**DATA EXTRACT**
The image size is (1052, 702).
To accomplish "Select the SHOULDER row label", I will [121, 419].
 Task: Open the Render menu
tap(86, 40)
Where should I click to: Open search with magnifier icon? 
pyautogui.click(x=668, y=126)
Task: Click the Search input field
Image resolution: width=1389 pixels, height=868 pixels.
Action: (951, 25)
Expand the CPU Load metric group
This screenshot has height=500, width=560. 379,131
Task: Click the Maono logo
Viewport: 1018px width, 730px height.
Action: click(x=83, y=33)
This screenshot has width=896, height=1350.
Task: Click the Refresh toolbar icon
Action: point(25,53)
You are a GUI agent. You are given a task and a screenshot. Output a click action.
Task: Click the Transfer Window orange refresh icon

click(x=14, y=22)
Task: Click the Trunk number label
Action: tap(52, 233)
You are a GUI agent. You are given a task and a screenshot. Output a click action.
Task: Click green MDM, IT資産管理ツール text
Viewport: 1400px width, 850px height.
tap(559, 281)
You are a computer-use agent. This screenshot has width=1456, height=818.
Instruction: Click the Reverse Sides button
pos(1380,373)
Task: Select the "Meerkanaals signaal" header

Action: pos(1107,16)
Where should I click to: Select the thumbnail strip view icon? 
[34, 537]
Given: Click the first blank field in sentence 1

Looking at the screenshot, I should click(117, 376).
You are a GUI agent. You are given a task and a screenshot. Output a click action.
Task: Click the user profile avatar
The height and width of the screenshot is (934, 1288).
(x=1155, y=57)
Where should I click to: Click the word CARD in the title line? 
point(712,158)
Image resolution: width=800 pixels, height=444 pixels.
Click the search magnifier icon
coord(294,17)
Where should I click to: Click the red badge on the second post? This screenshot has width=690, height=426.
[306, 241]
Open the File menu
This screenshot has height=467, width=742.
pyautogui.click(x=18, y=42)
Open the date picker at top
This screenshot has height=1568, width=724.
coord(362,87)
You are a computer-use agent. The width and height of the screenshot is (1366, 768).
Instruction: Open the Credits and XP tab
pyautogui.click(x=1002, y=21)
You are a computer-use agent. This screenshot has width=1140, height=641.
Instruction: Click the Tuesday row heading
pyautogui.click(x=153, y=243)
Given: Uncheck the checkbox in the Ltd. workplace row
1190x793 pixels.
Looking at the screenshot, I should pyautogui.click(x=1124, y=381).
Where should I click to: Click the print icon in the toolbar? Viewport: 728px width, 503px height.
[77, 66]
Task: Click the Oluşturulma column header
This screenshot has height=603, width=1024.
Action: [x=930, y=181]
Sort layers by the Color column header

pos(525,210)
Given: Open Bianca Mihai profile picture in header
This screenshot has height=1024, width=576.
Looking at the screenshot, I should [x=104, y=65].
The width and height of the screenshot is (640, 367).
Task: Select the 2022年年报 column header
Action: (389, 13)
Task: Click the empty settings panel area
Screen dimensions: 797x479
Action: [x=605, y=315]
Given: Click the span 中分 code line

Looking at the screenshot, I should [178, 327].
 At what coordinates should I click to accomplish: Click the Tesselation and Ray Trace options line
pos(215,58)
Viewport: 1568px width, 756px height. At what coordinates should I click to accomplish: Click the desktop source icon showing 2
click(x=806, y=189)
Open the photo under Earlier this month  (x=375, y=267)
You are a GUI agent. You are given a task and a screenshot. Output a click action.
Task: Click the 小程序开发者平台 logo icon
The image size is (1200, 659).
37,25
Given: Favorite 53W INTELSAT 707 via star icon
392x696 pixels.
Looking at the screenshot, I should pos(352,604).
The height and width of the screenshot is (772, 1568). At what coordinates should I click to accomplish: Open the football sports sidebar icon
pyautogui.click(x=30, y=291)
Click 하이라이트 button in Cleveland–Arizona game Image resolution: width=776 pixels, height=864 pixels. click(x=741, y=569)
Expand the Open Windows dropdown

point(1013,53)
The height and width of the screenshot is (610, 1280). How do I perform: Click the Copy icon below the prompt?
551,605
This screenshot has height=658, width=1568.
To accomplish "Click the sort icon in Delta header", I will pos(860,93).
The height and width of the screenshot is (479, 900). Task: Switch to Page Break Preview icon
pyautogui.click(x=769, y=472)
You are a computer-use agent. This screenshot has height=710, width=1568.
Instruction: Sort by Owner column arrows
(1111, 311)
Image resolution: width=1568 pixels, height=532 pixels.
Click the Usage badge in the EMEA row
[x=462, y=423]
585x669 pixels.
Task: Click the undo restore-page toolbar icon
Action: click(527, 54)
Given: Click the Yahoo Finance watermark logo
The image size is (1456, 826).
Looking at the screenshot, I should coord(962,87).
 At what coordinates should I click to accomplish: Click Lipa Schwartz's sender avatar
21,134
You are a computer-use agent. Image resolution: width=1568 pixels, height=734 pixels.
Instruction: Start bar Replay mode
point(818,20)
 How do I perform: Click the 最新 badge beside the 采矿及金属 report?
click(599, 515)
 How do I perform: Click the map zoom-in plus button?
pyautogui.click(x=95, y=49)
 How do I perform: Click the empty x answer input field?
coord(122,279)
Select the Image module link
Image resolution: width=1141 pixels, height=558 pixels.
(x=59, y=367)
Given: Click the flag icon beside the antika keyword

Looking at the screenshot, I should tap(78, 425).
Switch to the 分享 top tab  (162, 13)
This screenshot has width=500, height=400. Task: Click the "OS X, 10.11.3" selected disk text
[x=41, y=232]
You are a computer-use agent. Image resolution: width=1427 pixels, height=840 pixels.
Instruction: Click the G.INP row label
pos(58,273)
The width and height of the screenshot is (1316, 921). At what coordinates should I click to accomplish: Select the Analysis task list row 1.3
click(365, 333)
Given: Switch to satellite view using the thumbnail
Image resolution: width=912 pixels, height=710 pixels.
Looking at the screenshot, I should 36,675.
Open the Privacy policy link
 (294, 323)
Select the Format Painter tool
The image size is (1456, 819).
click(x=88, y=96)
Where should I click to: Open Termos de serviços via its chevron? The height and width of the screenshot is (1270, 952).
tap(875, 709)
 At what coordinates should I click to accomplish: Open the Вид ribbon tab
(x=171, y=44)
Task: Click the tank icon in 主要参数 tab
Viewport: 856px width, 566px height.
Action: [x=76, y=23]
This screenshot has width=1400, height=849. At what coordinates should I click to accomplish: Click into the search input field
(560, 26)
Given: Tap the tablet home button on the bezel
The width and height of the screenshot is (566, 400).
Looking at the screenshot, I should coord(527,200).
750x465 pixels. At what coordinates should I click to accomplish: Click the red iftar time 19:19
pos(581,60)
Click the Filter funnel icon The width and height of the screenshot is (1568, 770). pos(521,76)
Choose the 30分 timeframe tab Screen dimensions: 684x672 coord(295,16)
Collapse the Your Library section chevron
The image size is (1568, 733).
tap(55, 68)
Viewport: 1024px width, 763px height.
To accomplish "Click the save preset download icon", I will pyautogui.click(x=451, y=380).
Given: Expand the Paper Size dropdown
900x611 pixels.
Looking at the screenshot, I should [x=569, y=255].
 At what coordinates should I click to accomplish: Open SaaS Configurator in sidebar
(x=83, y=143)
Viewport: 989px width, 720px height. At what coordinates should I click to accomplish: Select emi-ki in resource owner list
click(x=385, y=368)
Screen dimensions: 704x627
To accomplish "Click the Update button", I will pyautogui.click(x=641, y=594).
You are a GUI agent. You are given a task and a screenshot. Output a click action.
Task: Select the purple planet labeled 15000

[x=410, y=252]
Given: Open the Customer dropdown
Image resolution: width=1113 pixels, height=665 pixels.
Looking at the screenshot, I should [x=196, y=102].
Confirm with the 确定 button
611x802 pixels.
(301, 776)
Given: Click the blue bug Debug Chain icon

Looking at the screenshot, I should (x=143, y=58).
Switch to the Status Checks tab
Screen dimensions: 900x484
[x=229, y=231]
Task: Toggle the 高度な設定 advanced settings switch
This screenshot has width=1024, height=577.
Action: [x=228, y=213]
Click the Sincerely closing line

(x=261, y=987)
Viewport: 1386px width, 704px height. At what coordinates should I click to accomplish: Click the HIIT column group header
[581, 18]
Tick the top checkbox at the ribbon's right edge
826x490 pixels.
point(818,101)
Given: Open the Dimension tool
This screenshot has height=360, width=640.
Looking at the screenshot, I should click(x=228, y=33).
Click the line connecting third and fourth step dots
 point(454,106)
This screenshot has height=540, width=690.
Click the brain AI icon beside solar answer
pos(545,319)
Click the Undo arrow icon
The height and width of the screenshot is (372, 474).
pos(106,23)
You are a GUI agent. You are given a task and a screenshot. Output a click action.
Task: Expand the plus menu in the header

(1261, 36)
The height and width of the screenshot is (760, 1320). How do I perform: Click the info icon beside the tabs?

**EXERCISE DETAILS**
When a line in the material above holds the word "profile", copy that line.

**TASK RESPONSE**
Task: Click the user profile avatar
Given: Open Bianca Mihai profile picture in header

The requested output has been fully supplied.